Posted on 1/13/21 at 5:35 pm to Fat Batman
I guess my explanation is lacking because I did not mean to give the impression that the payload itself has to be obfuscated in any way in order to secure it from modification. As a simple example, you could hash the body contents and include that hash as a claim in your signed JWT. Now the server can verify that the body is exactly what the JWT says it should be. No one can change location data, for example, without generating a new JWT. And they can't do that without the key.
I believe AWS does something similar with some of their services.
I believe AWS does something similar with some of their services.
Posted on 1/13/21 at 7:54 pm to Korkstand
You can decode JWTs, you shouldnt put sensitive info in a JWT payload and in the majority of use cases clients aren't going to be altering the JWT. We will just have to agree to disagree on this aspect. However, maybe we can agree on this... if something happens on the client, like a request, you, as the client, have control over it. You could write a script/plugin/ext/app that when you click to add an item to your cart on amazon, it instead orders a pizza from Dominos.
Posted on 1/13/21 at 8:22 pm to Fat Batman
We aren't talking about sensitive info, we are talking about location data provided to an API server. Open, in the clear, in the body of the request. The server just needs to make sure it hasn't been modified by a middle man. You can do that with a token in the request header.

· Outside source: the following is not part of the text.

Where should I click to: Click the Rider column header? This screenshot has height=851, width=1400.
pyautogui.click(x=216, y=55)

The whole point of a JWT is to verify that the claims it makes are legit by verifying its signature. If I add a new custom claim to a JWT, the signature will change. If I add a claim that is a hash of the request body (which includes location data), the JWT signature will allow the server to know that the request body has not been modified by a middle man. You can't change the request body without changing the hash it produces, and you can't put this new hash in the JWT claims without signing it again, and you can't sign it again without the key. Make sense?

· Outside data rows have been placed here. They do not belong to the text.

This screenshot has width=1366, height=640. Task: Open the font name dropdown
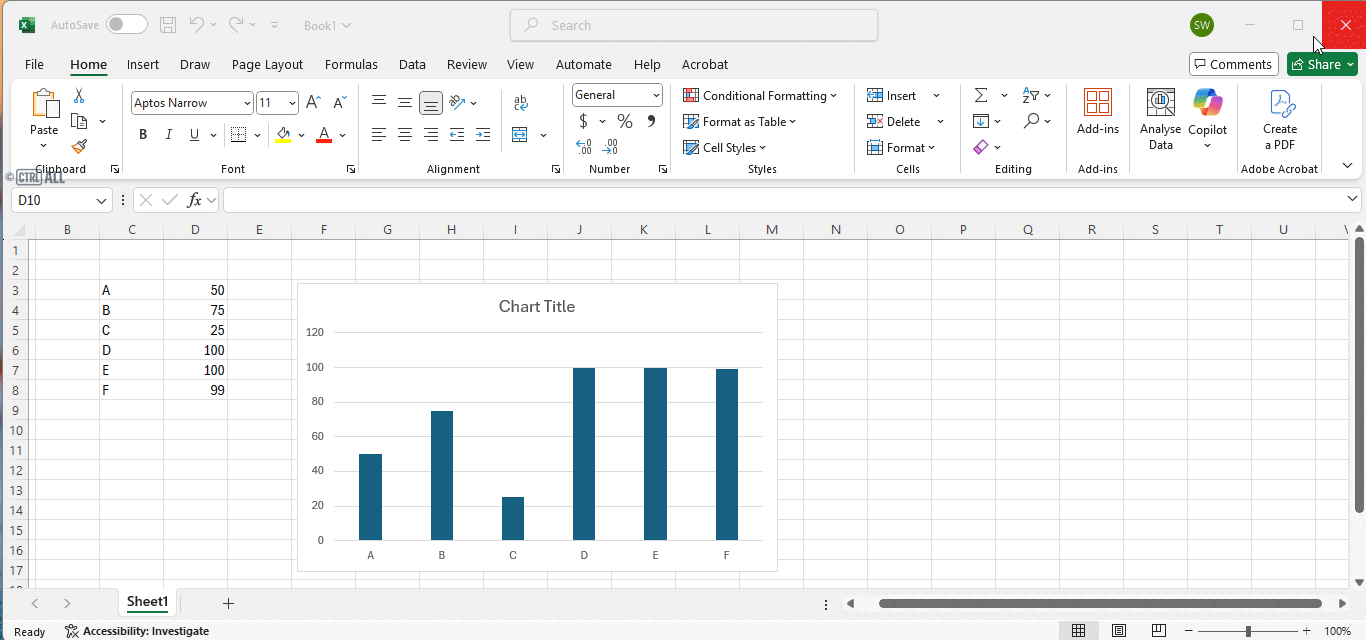(x=246, y=102)
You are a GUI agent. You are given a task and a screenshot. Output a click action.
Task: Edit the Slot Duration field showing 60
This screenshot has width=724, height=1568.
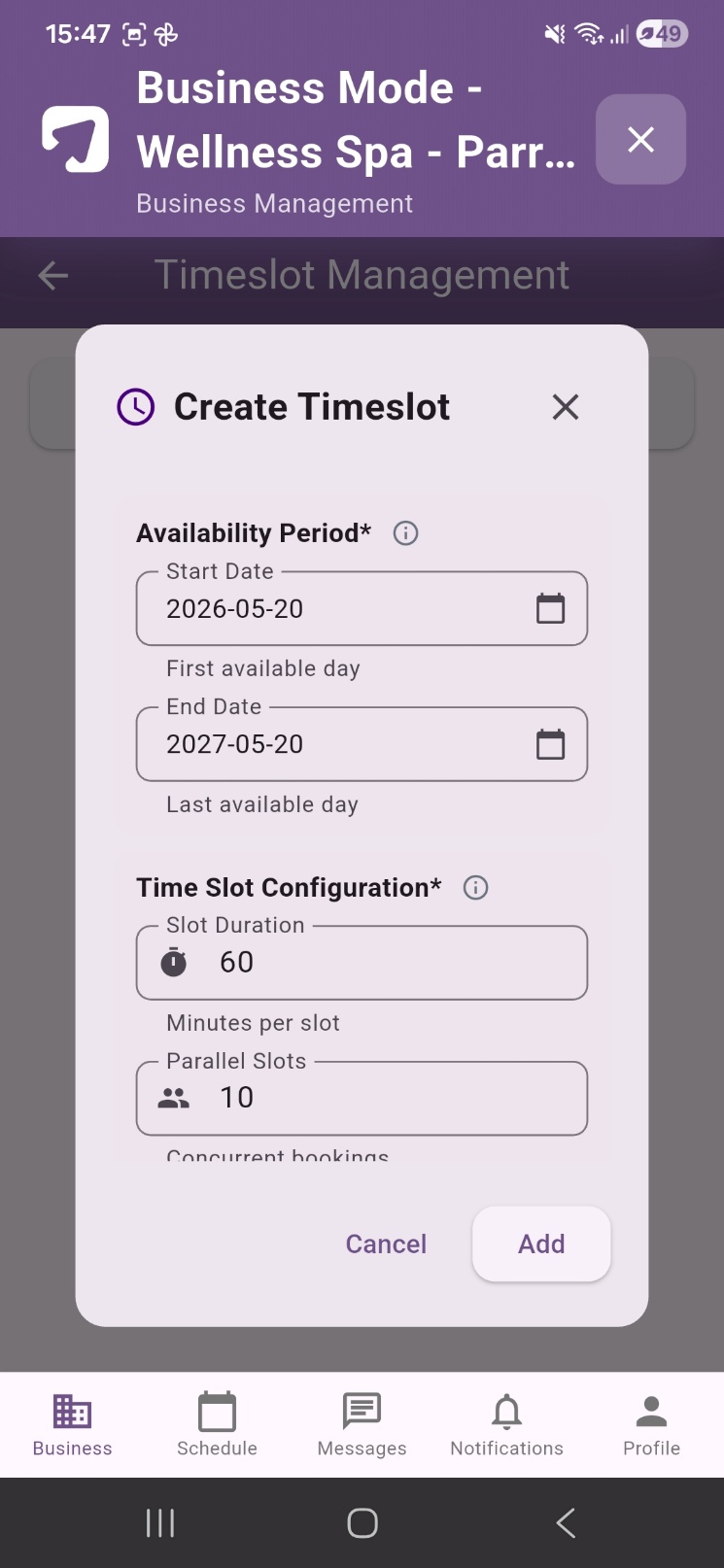pyautogui.click(x=362, y=963)
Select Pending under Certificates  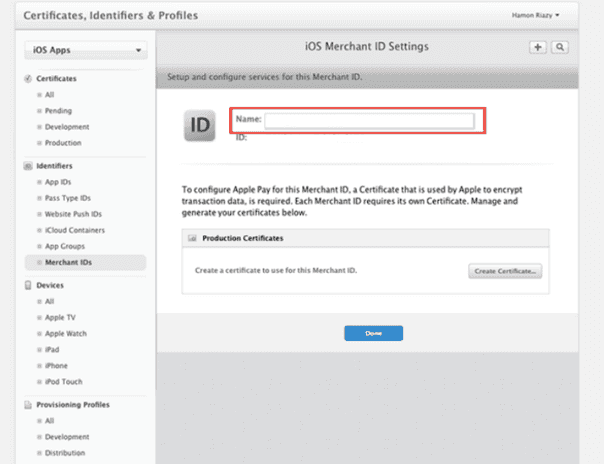pos(58,110)
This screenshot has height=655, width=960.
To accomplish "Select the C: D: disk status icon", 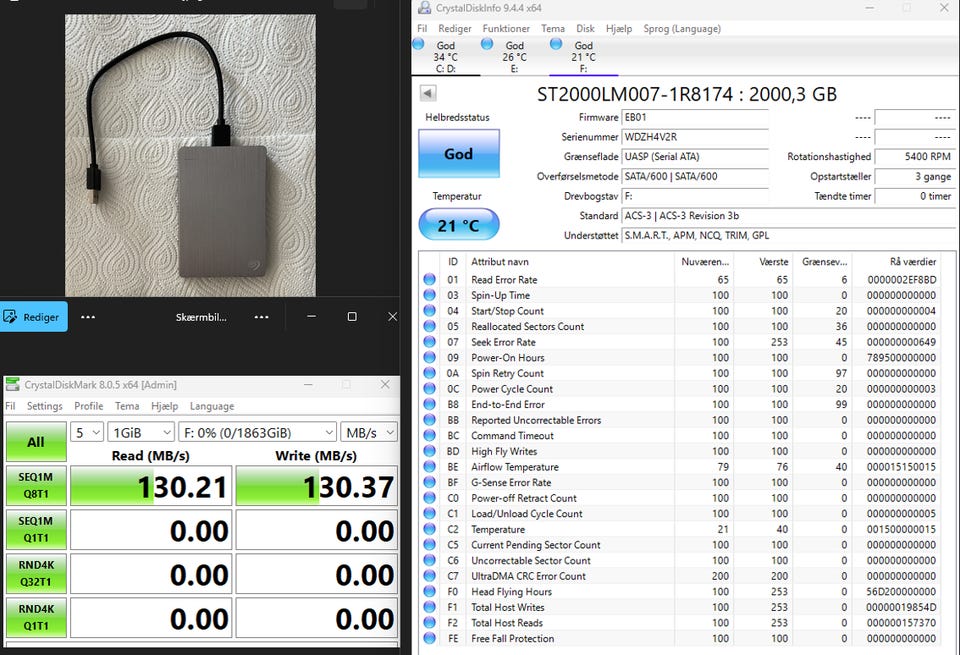I will pos(419,45).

Edit: To clarify, this requires a shared key for symmetric signing.
The whole point of a JWT is to verify that the claims it makes are legit by verifying its signature. If I add a new custom claim to a JWT, the signature will change. If I add a claim that is a hash of the request body (which includes location data), the JWT signature will allow the server to know that the request body has not been modified by a middle man. You can't change the request body without changing the hash it produces, and you can't put this new hash in the JWT claims without signing it again, and you can't sign it again without the key. Make sense?
Edit: To clarify, this requires a shared key for symmetric signing.